## List of tasks
1. From the Queenstown text, list the alternative names the writer imagines the first Europeans might have given The Remarkables.
2. Transcribe the passage of the Queenstown text that begins at the words "At getting on" and stops after the words "in the world.".
___ Excerpted text
Queenstown Lakefront
Queenstown Lakefront

Back to Queenstown, this is the most astonishingly young place – full of 20-somethings from all over the world (Europeans, Yanks and Japanese/Chinese mainly) brown to the hairroots from all their out-dooring, bungy-jumping, sky-diving, jet- boating, gigantic Fergburger-chomping (legendary local fare) and seize-the-moment-life-living.

At getting on for three times their age, queuing in the youthful crush for my own Fergburger this evening I felt both thoroughly invigorated and absurdly out of place. But then, these next three weeks cycling up the South Island’s West Coast aren’t about making new friends or leaping from great heights, but more of a gentle and largely silent retreat, being at one with some of the most beautiful scenery in the world.

Black Sheep backpacker hostel, with Remarkables mountain range behind
Black Sheep backpacker hostel in traffic mirror, with Remarkables mountain range behind

The first leg (after finding someone who will tighten my pedals) will take me tomorrow, Saturday, from the Black Sheep backpacker hostel in QT (where Kat stayed when she first arrived in NZ nearly four years ago now) a short hop to the 19th century silver mining settlement Arrowtown, whence on Sunday, with nervous but hopeful anticipation, following Kat’s tyre-tracks from early 2009 requires that I conquer a 2000-foot pass to Cardrona and on to Wanaka.

Crossing as I go, and Kat went, the mountain range quaintly known as The Remarkables, I will muse whether the first Europeans might just as easily have called them The Incredibles, the Amazings, The Out-of-This-Worlds, The Astonishings, the Really-Rather-Lovelies…

(Lovely suggestion just in from John Rankin. “You were thinking of alternative names for the Remarkables – how about a contemporary take on the name: The F’in Magics!”
______
___ Provided material
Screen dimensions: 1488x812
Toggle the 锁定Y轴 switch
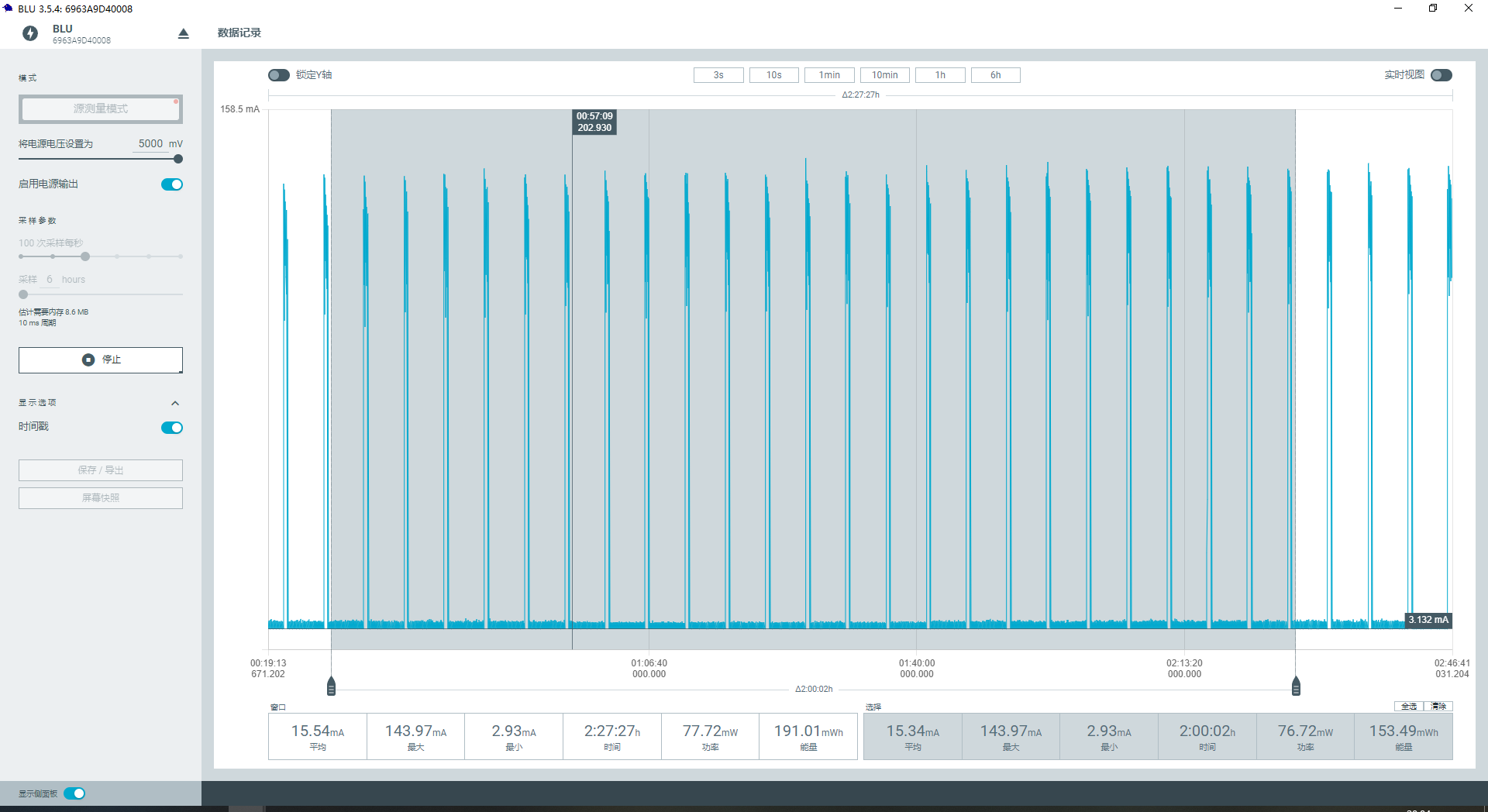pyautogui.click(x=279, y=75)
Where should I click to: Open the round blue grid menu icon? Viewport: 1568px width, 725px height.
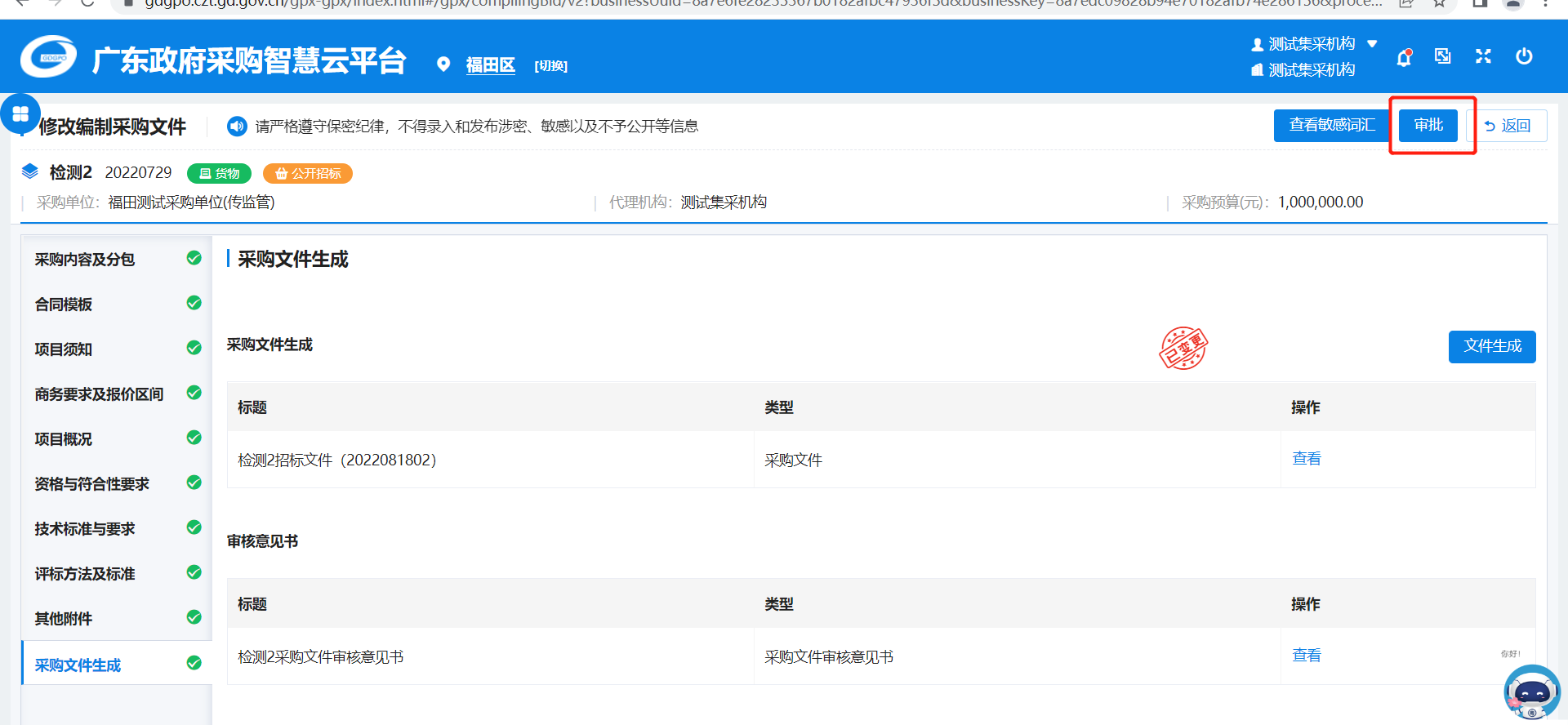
______
## Solved problems
1.
The Incredibles
the Amazings
The Out-of-This-Worlds
The Astonishings
the Really-Rather-Lovelies

2.
At getting on for three times their age, queuing in the youthful crush for my own Fergburger this evening I felt both thoroughly invigorated and absurdly out of place. But then, these next three weeks cycling up the South Island’s West Coast aren’t about making new friends or leaping from great heights, but more of a gentle and largely silent retreat, being at one with some of the most beautiful scenery in the world.